There’s a lot of pseudoscience about food out there. From genetically modified crops to organic foods to corn syrup, to preservatives, passionate opinions abound, but well-reasoned, well-researched reporting on the issues is scarce. Normally, I selectively address the more egregious offenses and ignore the rest. But once in a while, an article comes along that is so misinformed, so hyperbolic, and so viral that it cannot be ignored. When such an article maligns one of my favorite food items, beer, I am duty-bound to come to its defense.
Recently, Organics.org turned a post by the blogger Vani Hari, better known as the “Food Babe,” into the worst kind of clickbait with the sky-is-falling headline, “8 Beers That You Should Stop Drinking Immediately,” which has been making the rounds on social media networks. But rather than exposing any dangers in beer, what Hari does reveal is that she does not understand the brewing process, how additives and ingredients function throughout that process, or how the beer industry is regulated.
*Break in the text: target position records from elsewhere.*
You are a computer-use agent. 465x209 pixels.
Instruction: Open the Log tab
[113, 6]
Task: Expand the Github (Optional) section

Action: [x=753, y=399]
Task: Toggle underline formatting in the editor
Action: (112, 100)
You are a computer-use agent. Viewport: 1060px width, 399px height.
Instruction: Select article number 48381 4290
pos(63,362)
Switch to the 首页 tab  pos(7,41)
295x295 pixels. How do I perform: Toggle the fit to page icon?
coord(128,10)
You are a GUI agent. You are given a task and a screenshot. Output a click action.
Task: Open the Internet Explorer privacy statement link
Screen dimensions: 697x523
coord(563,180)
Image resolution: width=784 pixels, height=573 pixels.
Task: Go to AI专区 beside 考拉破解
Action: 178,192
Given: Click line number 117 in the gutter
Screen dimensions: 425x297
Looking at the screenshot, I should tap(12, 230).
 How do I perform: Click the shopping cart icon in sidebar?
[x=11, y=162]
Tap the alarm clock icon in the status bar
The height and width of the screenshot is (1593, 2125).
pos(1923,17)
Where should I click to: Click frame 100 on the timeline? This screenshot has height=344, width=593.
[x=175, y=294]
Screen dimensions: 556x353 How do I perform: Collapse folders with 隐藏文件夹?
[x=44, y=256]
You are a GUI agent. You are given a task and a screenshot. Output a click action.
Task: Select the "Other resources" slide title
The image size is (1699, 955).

The first warning sign that the Food Babe’s information may be dubious is that one of her main sources was the book, Chemicals Additives in Beer, published by the Center of Science in the Public Interest (CSPI), which has a poor record when it comes to being scientifically sound. As food historian Maureen Ogle noted in her rebuttal (which I highly recommend):
[T]his one fact set off my alarm bells: She [Hari] relied on information from the Center for Science in the Public Interest. If you’ve read Ambitious Brew, you know that I have zero patience with CSPI. For thirty years, that group has railed against the alcohol industry and lobbied for neo-prohibition. As a source of information, it’s untrustworthy, unreliable, and constantly shows a somewhat shocking disregard for science (weird, given the group’s name).
Moreover, I couldn’t find a copy of the book anywhere or even a listing that might demonstrate its existence.